As reported by Drug Store News, Reps. Jan Schakowsky, D-Ill.; Ed Markey, D-Mass.; and Tammy Baldwin, D-Wis., introduced the Safe Cosmetics Act of 2010 (H.R. 5786) on Wednesday. The new bill in Congress would, if passed, reform law on ingredients in personal care products. Provisions of the proposed legislation include, but are not limited to, providing adequate funding to the FDA Office of Cosmetics and Colors to provide greater oversight over the cosmetics industry, creating a health-based safety standard and requiring full disclosure of ingredients, including the constituent ingredients of fragrances.
Responding to the legislation, Lezlee Westine, president and CEO of the Personal Care Products Council, issued the following statement: "We appreciate the interest of Reps. Schakowsky, Markey and Baldwin in cosmetic regulation, and we share their desire to ensure that existing FDA regulatory oversight is enhanced to take into account evolving science, the continued growth of our industry and the need to modernize the regulatory structure. Toward that end, our industry has lobbied for the last several years to obtain additional funding for FDA's Office of Cosmetics and Colors. We also just last week proposed a number of new measures, including FDA ingredient reviews, that we believe would enhance FDA oversight and give the agency the information and flexibility it needs to continue to ensure consumer safety and safeguard public health," Westine said.
She added, "We are concerned that the Safe Cosmetics Act of 2010 as written is not based on credible and established scientific principles, [and] would put an enormous, if not impossible, burden on [the] FDA, and would create a mammoth new regulatory structure for cosmetics, parts of which would far exceed that of any other FDA-regulated product category, including food or drugs. The measures the bill would mandate are likely unachievable, even with the addition of hundreds of additional FDA scientists and millions more in funding, and would not make a meaningful contribution to product safety," Westine contined.
"We urge Congress to carefully consider our recently announced proposals to strengthen FDA cosmetics oversight, including FDA ingredient reviews, and encourage the passage of the FDA Globalization Act of 2009, sponsored by Rep. John Dingell, which also includes enhanced FDA regulations of cosmetics manufacturers. Our proposals and Rep. Dingell's legislation constitute the strongest, most efficient and viable approach to modernizing the FDA regulation of cosmetics, increasing transparency and enhancing existing consumer safeguards as science and technology evolve," Westine added.
"Our plan includes the following five elements:
(1) Enhanced FDA registration. It requires that personal care products manufacturers that market their products in the United States [to] comply with the following:
- Register with [the] FDA all facilities where those products are manufactured;
- File with [the] FDA product ingredient reports disclosing all of the ingredients used in those products; and
- Report to [the] FDA any serious, unexpected adverse event with a personal care product experienced by consumers.

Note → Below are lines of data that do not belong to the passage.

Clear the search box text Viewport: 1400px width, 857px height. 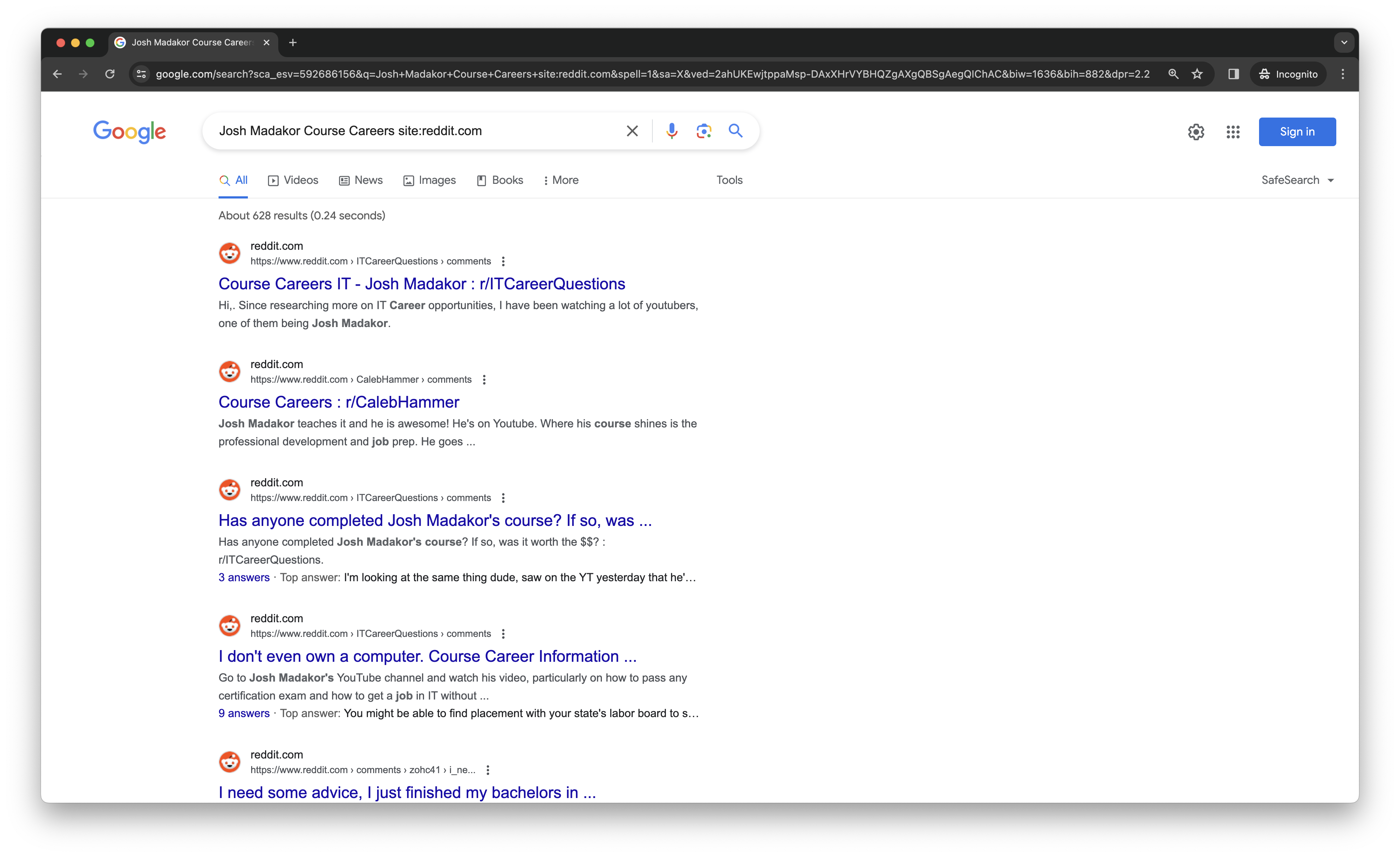point(632,131)

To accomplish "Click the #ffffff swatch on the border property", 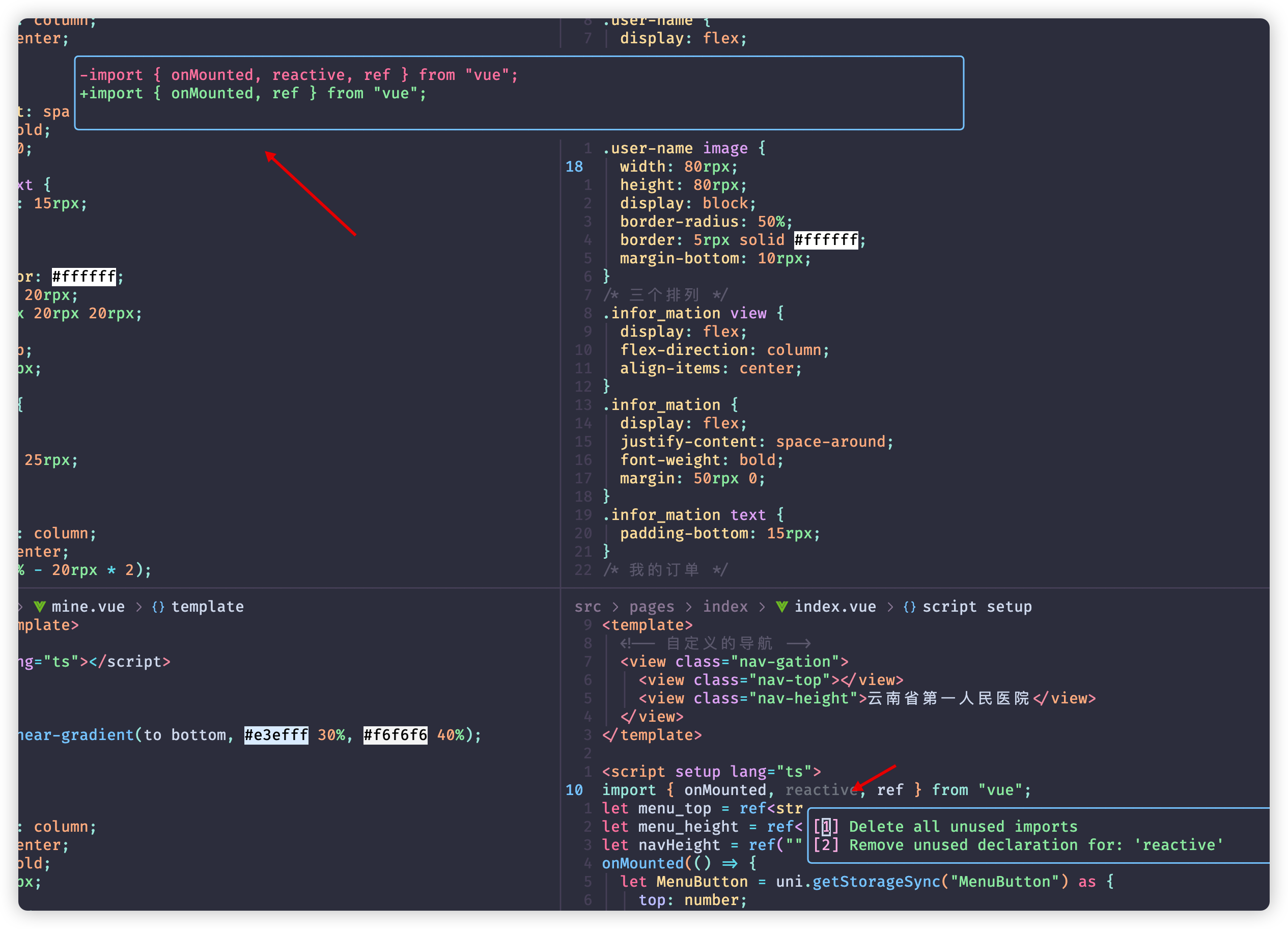I will (825, 240).
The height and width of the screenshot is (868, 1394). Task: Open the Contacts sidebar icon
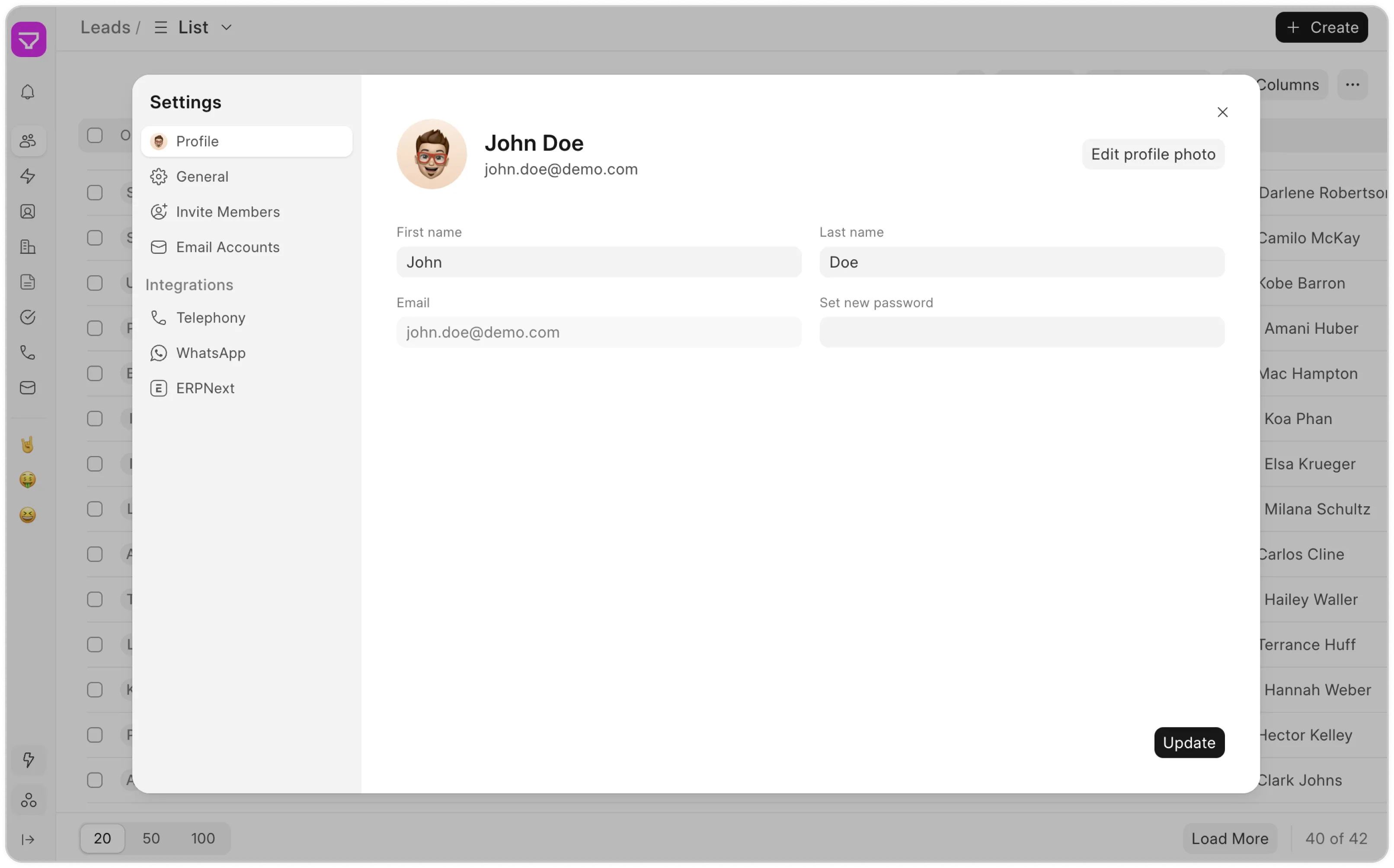click(28, 212)
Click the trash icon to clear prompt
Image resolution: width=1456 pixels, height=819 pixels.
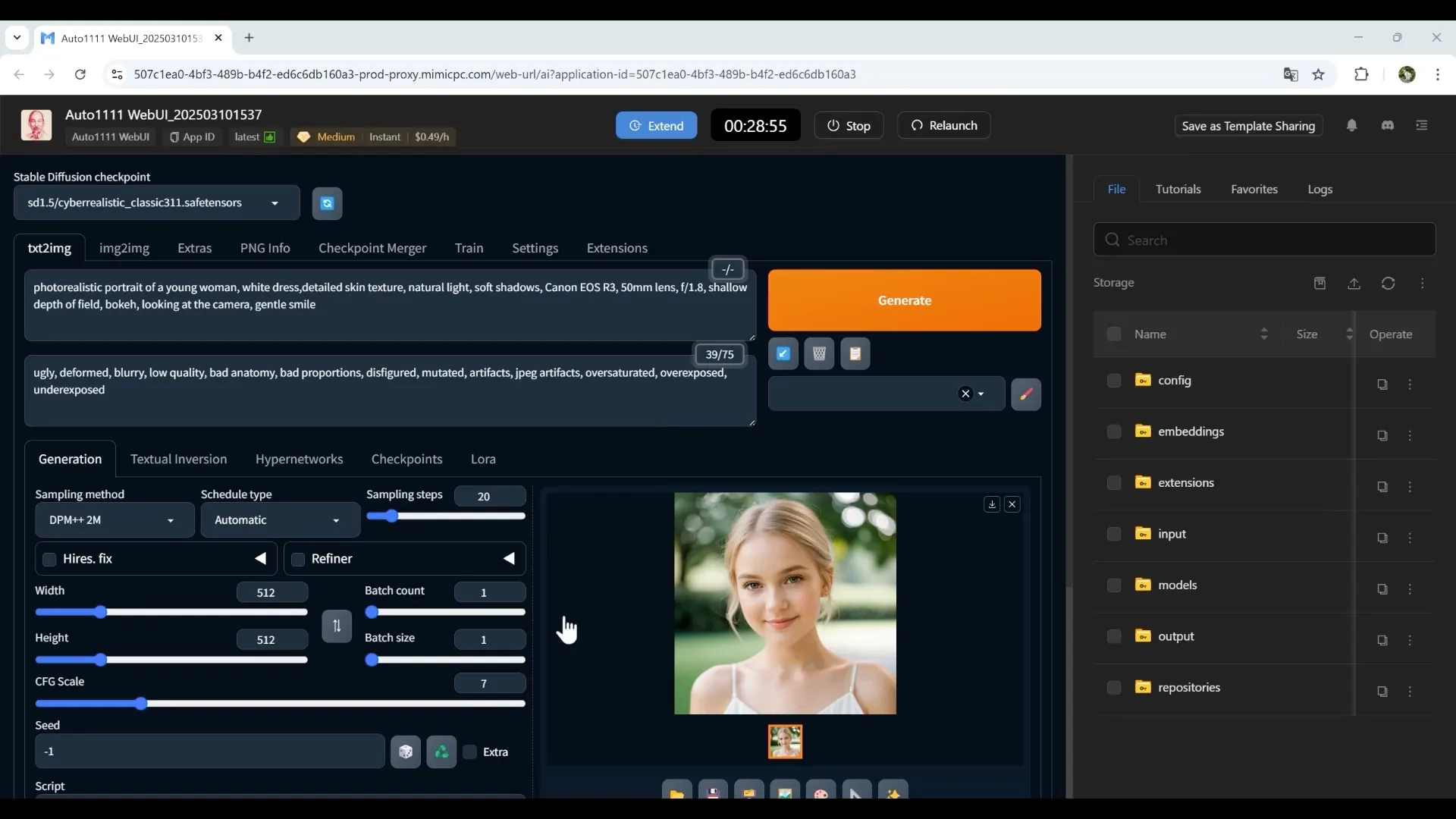pos(819,353)
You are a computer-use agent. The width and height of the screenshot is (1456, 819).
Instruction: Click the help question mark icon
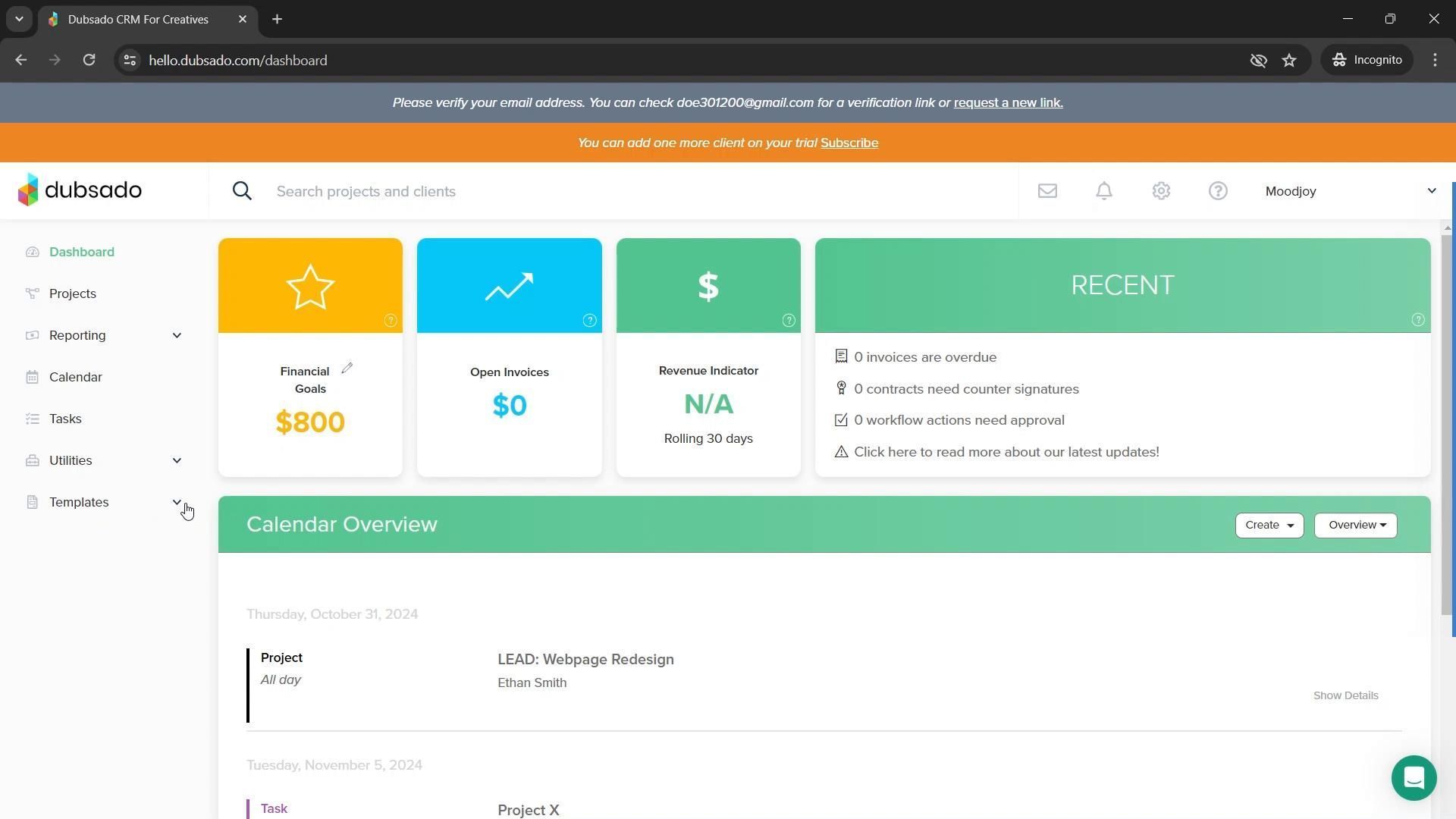point(1218,191)
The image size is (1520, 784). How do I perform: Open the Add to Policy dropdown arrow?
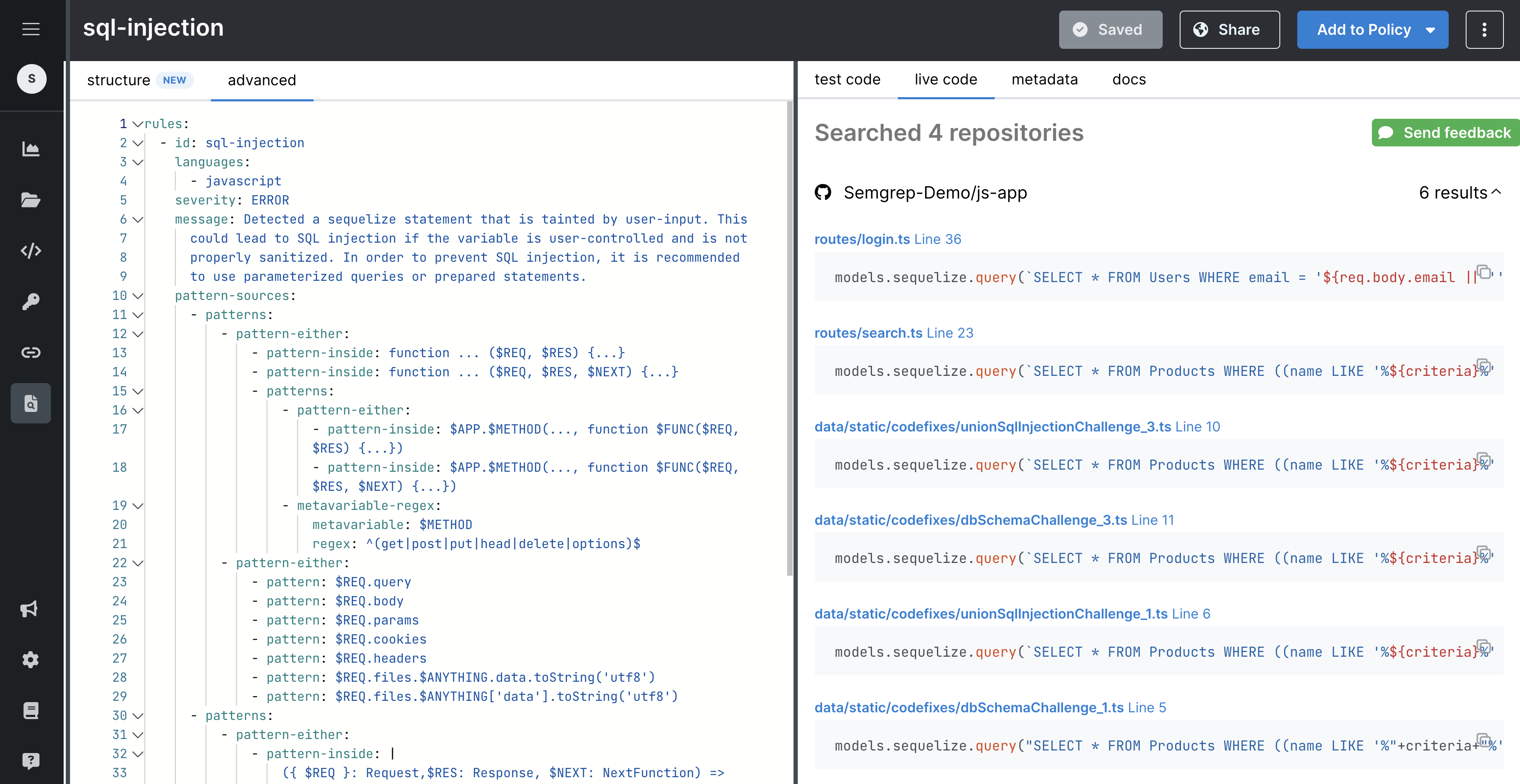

(2) New process to set safety levels for trace constituents. When requested or on its own initiative, [the] FDA would be required to establish safe levels for trace constituents in cosmetic ingredients and products. (3) New FDA ingredient review process. Once a request has been made, or [the] FDA unilaterally determines action is warranted, the agency would be required to review the safety of any ingredient intended for use in a personal care product and set safety use levels for such ingredient on a specified timetable. (4) New FDA oversight of CIR findings. [The] FDA would be required to review current and future findings on the safety of cosmetic ingredients by the Cosmetic Ingredient Review expert panel and determine if these findings are correct. If there are instances in which it determines a CIR finding is not correct, [the] FDA would determine by guidance or regulations if, or under what conditions, the ingredient can be used safely in personal care products. (5) FDA-issued Good Manufacturing Practices. [The] FDA would establish industry-wide 'Good Manufacturing Practices' requirements."
"Strong federal safety requirements already govern cosmetics and personal care products sold in the United States," Westine concluded. "The safety of cosmetic and personal care products in the United States is overseen by the U.S. Food and Drug Administration under the Federal Food, Drug and Cosmetic Act, which requires that all cosmetics be substantiated for safety before they are marketed [and] contain no prohibited ingredients, and that all labeling and packaging must be in compliance with U.S. regulations. Under the FD&C Act it is a crime to market an unsafe cosmetic product. Our proposed measures would further enhance the effectiveness of the FDA cosmetic regulatory structure."